No lo podía creer, la maestra Brenda ¿también?
—Esto es el colmo —dijo furiosa mi madre, mientras se sentaba en el sillón para
colocarse los zapatos—. Por lo visto vamos tener que traer a la policía jalándola
de los cabellos.
Érika se acercó a confortar a Mario con un abrazo y cuando mamá estaba
abriendo la puerta, solicitó:
—Yo también quisiera ir, tía —y era un tono desconocido en su voz, muy
diferente del que despedía con su risa de todos los días.

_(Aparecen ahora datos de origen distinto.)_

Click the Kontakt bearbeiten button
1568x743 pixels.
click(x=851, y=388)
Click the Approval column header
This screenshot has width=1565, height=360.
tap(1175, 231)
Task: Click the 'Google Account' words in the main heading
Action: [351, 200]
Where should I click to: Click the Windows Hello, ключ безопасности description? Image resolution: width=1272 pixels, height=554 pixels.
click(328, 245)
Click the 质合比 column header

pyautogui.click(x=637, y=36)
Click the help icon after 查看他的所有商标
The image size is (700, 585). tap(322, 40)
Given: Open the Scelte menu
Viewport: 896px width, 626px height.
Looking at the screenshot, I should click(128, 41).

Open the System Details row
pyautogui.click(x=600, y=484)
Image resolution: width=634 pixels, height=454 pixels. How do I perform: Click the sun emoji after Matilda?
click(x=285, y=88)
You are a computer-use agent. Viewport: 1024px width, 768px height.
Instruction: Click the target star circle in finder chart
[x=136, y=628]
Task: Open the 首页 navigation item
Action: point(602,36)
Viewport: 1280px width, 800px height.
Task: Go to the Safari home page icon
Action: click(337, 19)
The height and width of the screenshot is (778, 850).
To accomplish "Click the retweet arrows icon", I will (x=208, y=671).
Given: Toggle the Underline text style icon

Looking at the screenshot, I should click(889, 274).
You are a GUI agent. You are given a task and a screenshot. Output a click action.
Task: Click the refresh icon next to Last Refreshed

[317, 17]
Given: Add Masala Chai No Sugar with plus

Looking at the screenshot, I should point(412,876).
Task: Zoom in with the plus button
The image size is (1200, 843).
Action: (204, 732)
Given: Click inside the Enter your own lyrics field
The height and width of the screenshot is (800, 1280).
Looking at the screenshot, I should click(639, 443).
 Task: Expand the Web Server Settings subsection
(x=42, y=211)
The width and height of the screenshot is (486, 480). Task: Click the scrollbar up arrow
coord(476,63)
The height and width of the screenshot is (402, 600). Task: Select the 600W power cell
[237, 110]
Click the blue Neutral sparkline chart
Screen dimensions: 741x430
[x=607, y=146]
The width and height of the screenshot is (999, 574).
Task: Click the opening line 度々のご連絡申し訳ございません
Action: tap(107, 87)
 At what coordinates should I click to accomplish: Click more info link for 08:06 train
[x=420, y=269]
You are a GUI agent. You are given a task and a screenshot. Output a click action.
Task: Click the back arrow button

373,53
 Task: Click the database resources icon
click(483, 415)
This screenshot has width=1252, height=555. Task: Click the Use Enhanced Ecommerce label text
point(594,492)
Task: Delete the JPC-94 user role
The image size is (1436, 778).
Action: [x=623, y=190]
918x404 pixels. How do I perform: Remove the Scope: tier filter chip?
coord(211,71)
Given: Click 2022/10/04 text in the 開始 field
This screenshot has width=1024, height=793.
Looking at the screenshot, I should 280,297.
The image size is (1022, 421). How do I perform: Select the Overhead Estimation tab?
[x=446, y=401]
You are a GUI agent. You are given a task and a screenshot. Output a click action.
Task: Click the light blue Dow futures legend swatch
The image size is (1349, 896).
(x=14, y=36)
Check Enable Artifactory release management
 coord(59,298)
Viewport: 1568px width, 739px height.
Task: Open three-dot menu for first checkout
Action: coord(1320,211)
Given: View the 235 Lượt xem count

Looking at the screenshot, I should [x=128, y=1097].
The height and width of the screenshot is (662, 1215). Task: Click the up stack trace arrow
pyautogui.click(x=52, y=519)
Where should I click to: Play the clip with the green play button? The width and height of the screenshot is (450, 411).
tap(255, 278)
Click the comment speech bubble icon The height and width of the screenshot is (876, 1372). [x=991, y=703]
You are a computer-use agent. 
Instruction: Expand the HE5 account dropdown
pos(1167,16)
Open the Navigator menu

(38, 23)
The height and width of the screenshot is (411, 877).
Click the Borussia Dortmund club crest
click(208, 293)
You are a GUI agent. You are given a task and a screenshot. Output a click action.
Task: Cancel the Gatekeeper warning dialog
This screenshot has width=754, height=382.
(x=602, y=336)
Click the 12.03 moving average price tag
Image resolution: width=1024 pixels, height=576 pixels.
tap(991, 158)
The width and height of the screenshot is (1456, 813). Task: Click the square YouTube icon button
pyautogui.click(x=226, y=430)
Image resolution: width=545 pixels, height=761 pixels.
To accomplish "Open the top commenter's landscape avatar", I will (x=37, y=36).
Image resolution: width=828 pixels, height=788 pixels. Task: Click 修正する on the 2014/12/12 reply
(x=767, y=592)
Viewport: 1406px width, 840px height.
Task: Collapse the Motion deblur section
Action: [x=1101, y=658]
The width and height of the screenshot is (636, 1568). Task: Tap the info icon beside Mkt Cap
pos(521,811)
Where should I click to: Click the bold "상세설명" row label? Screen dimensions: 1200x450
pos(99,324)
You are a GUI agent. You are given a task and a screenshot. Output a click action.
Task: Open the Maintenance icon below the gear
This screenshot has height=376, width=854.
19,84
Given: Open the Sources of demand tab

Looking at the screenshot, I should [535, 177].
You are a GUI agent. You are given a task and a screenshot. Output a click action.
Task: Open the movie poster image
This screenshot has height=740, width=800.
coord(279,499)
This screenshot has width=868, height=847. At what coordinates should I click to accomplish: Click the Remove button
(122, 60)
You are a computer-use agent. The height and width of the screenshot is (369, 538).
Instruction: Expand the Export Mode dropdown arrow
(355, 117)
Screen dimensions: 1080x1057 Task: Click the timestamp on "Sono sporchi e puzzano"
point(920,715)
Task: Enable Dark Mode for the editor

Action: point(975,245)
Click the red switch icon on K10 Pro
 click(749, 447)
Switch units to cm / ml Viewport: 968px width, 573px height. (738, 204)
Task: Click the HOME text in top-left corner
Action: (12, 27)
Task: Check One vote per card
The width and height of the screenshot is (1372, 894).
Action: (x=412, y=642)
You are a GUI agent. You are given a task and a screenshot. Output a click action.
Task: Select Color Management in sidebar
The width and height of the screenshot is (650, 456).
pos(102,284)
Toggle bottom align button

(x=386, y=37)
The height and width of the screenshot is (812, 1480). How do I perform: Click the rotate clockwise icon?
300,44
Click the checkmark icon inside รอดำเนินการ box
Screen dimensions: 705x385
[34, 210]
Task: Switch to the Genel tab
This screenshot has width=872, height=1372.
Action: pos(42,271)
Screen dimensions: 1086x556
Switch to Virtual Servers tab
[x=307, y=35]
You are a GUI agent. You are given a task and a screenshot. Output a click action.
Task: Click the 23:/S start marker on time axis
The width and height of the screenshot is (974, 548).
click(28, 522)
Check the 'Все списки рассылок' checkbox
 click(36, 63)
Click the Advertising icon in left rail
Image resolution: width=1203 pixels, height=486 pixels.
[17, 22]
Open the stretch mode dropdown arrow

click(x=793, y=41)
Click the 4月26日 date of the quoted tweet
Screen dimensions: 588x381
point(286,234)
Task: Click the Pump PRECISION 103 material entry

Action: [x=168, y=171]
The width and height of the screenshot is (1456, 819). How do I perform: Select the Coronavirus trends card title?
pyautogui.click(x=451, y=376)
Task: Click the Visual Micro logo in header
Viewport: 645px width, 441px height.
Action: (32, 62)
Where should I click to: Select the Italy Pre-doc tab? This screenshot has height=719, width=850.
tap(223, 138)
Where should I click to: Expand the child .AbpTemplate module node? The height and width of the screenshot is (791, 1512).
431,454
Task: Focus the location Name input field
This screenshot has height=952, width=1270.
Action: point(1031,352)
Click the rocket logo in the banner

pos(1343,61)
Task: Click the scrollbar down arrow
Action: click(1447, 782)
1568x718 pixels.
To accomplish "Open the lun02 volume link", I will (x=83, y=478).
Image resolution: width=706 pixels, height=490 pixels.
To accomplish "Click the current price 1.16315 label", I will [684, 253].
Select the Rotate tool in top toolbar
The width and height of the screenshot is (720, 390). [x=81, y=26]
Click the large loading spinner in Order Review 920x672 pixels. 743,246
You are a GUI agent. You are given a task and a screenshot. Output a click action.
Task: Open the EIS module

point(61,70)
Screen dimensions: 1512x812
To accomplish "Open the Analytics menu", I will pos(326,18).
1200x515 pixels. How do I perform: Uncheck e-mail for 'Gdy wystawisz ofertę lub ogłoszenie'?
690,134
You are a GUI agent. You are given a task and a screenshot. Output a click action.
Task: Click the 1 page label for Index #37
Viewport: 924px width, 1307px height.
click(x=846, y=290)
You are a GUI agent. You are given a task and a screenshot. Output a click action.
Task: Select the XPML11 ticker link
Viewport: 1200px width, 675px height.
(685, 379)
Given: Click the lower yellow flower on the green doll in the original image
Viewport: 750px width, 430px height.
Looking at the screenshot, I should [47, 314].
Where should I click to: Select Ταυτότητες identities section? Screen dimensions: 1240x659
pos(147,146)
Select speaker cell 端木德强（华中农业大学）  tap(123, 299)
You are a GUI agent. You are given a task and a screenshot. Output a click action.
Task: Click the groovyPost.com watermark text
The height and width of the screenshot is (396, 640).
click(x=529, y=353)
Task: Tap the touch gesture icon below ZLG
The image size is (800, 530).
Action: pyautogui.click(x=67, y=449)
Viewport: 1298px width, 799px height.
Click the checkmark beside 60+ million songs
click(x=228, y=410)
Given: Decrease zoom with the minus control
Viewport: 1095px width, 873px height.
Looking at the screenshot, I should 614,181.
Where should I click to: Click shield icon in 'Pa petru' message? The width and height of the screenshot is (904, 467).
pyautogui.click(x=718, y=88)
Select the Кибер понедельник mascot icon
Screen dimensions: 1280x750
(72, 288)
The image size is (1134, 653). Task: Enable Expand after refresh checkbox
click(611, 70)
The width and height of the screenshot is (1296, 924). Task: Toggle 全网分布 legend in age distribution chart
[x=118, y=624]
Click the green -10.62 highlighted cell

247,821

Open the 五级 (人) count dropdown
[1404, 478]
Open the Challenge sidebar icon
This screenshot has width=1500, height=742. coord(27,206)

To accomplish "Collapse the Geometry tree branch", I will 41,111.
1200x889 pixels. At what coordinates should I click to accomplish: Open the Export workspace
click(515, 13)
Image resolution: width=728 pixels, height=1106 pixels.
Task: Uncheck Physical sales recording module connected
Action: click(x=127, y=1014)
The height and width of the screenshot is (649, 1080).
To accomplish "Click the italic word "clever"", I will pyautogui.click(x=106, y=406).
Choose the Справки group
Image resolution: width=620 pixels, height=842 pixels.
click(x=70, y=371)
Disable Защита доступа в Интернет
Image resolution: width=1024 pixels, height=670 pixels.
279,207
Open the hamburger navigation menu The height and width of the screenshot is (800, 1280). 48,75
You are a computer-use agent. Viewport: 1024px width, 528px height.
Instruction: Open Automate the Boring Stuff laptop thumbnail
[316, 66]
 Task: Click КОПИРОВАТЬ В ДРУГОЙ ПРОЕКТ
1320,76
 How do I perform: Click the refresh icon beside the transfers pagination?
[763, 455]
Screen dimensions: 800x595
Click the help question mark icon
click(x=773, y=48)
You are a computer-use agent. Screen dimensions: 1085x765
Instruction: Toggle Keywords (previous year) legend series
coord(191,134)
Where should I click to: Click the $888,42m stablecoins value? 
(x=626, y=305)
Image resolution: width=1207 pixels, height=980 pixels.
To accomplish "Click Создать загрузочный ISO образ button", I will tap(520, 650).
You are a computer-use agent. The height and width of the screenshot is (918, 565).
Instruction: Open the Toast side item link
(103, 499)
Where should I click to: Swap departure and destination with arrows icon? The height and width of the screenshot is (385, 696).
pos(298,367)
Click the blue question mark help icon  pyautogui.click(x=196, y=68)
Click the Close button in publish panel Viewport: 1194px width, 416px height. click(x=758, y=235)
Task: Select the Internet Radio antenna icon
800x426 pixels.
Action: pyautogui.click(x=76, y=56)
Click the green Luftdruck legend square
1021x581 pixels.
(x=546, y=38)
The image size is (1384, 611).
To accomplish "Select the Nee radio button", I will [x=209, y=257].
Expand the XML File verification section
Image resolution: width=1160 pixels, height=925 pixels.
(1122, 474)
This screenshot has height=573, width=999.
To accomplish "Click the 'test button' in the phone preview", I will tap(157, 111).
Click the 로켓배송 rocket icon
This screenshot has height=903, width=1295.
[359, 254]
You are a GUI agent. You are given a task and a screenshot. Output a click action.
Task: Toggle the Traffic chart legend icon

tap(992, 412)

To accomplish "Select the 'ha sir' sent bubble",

En unos segundos estaban las dos fuera. Antes de cerrar la puerta, mi madre me
ordenó severamente:
—Por ningún motivo vayas a salir, Ivón —se dirigió entonces a mi amigo—. Y
tú Mario, quédate con ella. Te prometo que voy a mandarle pensamientos a tu tía
para pedirle que se comunique.
Por un instante no supe qué hacer cuando Mario y yo nos quedamos solos, nunca
había abrazado a un amigo o amiga que tuviera un problema así. Sólo se me
ocurrió preguntarle si no quería desayunar algo. No sabía qué se le podía ofrecer
a alguien que acababa de extraviar a un familiar, así que le ofrecí un pan —que
dicen que se lleva bien con las penas, o algo así—. Pero para mi asombro, Mario
dijo:
—Tenemos que ir a la parada de la ruta 23.